The SOAR is a proxy variable of the moisture retention, the soil water content, and the surface saturation zones (Zêzere et al., 2017), highlighting, in the Zêzere watershed, the upstream (very close to the Zêzere River) and southwest areas with a higher SOAR.

In the sample areas of the Vila de Rei and Ferreira do Zêzere municipalities, where a high landslide density was observed, schist and metasedimentary lithologies are predominant. Further, slope instability in the watershed is higher in the hortic Luvisols and in the LUC classes of forest and shrubland or herbaceous vegetation associations (Fig. 1).

The official LUC data available for the study area are CLC produced by the European Environment Agency (EEA) and COS produced by the General Directorate for Territorial Development (DGT) in Portugal. These LUC data (CLC and COS) have different properties and have been used in several studies about landslides in Portugal (e.g., Guillard and Zêzere, 2012; Meneses et al., 2015b; Piedade et al., 2011; Reis et al., 2003; Zêzere et al., 2017).

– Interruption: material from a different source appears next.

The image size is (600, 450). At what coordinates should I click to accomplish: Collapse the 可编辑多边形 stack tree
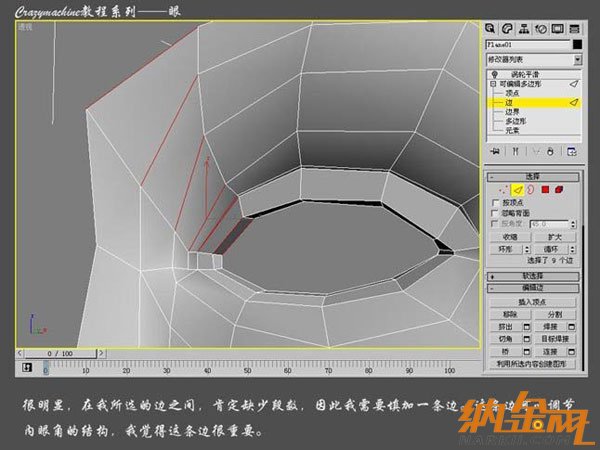pos(493,85)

Table 1 describes the main properties of these LUC data (DGT, 2013; EEA, 2007; IGP, 2010). Among the differences between the two LUC datasets, the scale is highlighted because COS is the most detailed relative to CLC (proportion 1∕4). However, the properties are not proportional between the two LUC datasets; while the COS features have a minimum mapping unit of 1 ha, CLC has a minimum mapping unit of 25 ha, and the minimum distance between lines is 20 m in COS, while in CLC it is 100 m.

To reduce possible discrepancies in the field, the LUC data were collected for near dates: CLC 2006 and COS 2007. The LUC data were developed with base information that matches in temporal terms, for example, the satellite images, orthophotos, and agricultural and forestry inventories used as auxiliary information. The nomenclature of these LUC data corresponds to the third level (see the official CLC nomenclature on the EEA website). In this study, the second level of the CLC nomenclature was used because it has a lower number of classes for the study area (12 of 31 classes).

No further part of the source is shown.